Oh yeah, I agree wholeheartedly. I recall going out to the DeKalb County (GA) public range to teach self and lady friend to shoot; all sorts of people there, to wit: The guy on my left, making an entry in his notebook after each shot; The guy on my right having fun with a 44Mag which hurt my ears and made me flinch; The stockbrokers down the line a ways trying out their new black powder rifle; The black (should I say colored?) gentleman teaching his son to shoot; and the usual generality of ordinary people.


That's out in the field, of course, people behave differently in town.:confused:
 
Orthonym, I believe I know the place you speak of in Buckhead. It is but one of the places that have drifted to the realm of the high end shotgun people: the people who pose with their Fox & L.C. Smith doubles at the skeet or range. These shotguns are fine in themselves, but they are susceptable to being used as Jaguars and Rolexes - a means to project status and separation from the hoi poloi.

I've received uncomprehending looks when discussing 2nd amendment issues with people whose only experience with firearms is at a shotgunning club. For many of them, the skeet range is simply another version of the golf course, a social network. Ideas which are perceived as anything outside the broadly accepted, immoderate, or unconventional call for distance if one is to successfully "network" at these clubs.

> Data block
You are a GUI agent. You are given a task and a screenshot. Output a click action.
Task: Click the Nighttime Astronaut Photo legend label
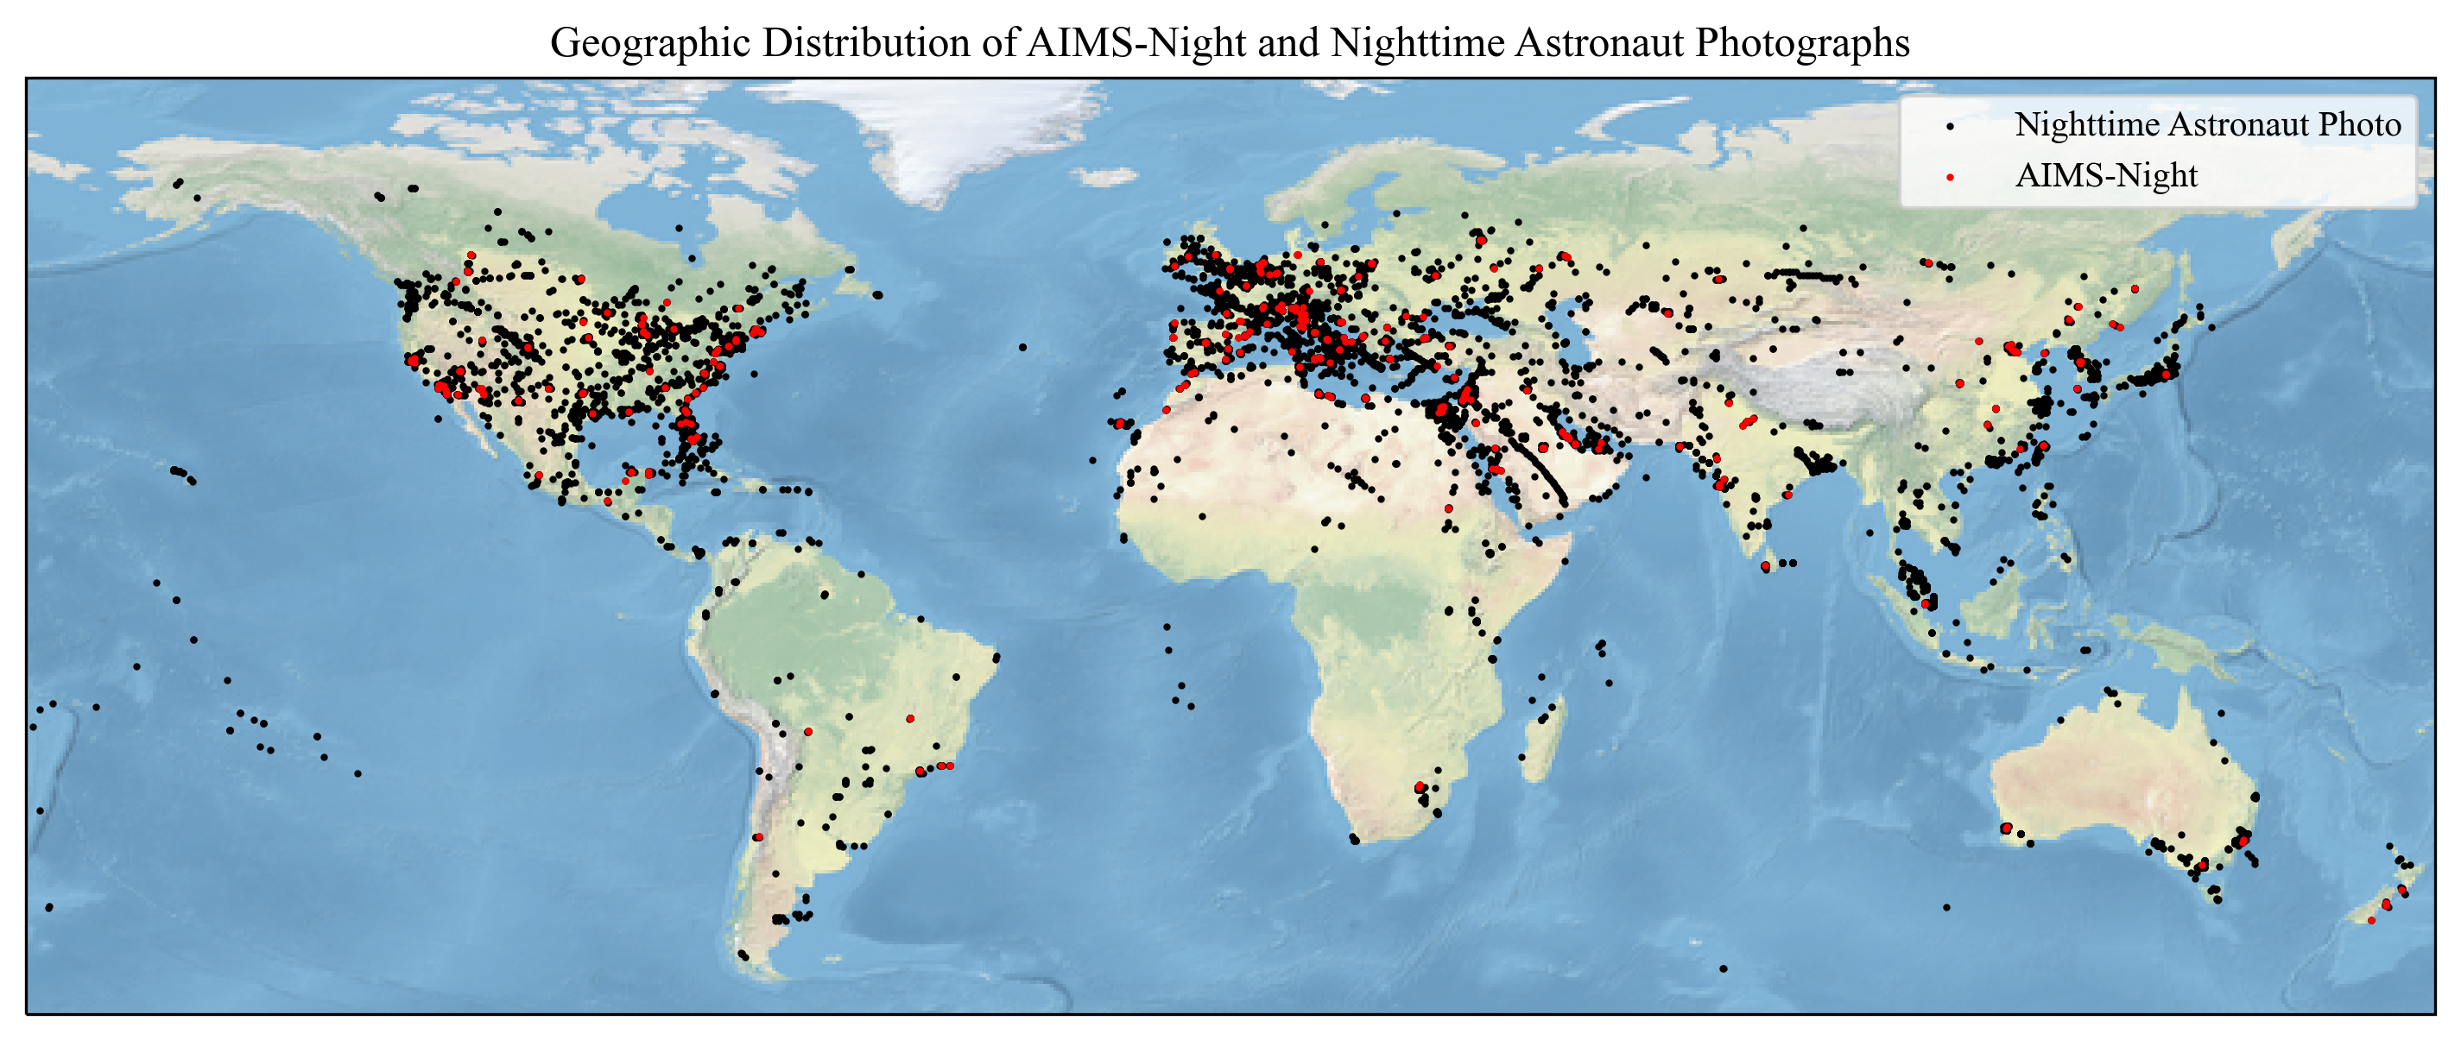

> Task list
1: Please print the stretch of the shooting-range post from "Orthonym, I believe" through "the hoi poloi.".
2: In the shooting-range post, what was the man on the writer's right firing at the DeKalb County range?
3: Write the next part of the shooting-range post, picking up after its final sentence.

> Answers
1:
Orthonym, I believe I know the place you speak of in Buckhead. It is but one of the places that have drifted to the realm of the high end shotgun people: the people who pose with their Fox & L.C. Smith doubles at the skeet or range. These shotguns are fine in themselves, but they are susceptable to being used as Jaguars and Rolexes - a means to project status and separation from the hoi poloi.

2: A 44Mag.

3:
Sadly, the perception of the shotgun-sporting purpose crowd is not limited to the "boys at the club". My father, a child of the '30s, a rural Southerner, has no interest in the decline of firearms rights. For him and his contemporaries in the area, firearms are only tools for hunting. The laws affecting the carry of firearms and types of firearms they are unfamiliar with (any other than shotguns, bolt & lever action rifles) are of little interest to them. His is a generation of tradition and alleged patriotism that votes in every election, but my efforts to call to their attention the importance of 2nd amendment issues normally elicits shrugs.

Sorry to go on so. It has been frustrating throughout my life, however, to find so few supporters of firearm rights among the many gun owners I've met in my life.
 
AWB and trap shooting

I hate to rain on your parade, but I firmly believe MOST gun owners don't care about the AWB - and this is why when push comes to shove Bush will use it to throw a bone to the voters in an attempt to gain some votes.
 
To give them some credit, it looks like the majority of the posts were for ending the ban and very pro-gun. Maybe that's just because a bunch of other forums had jumped in the topic by the time I read through it.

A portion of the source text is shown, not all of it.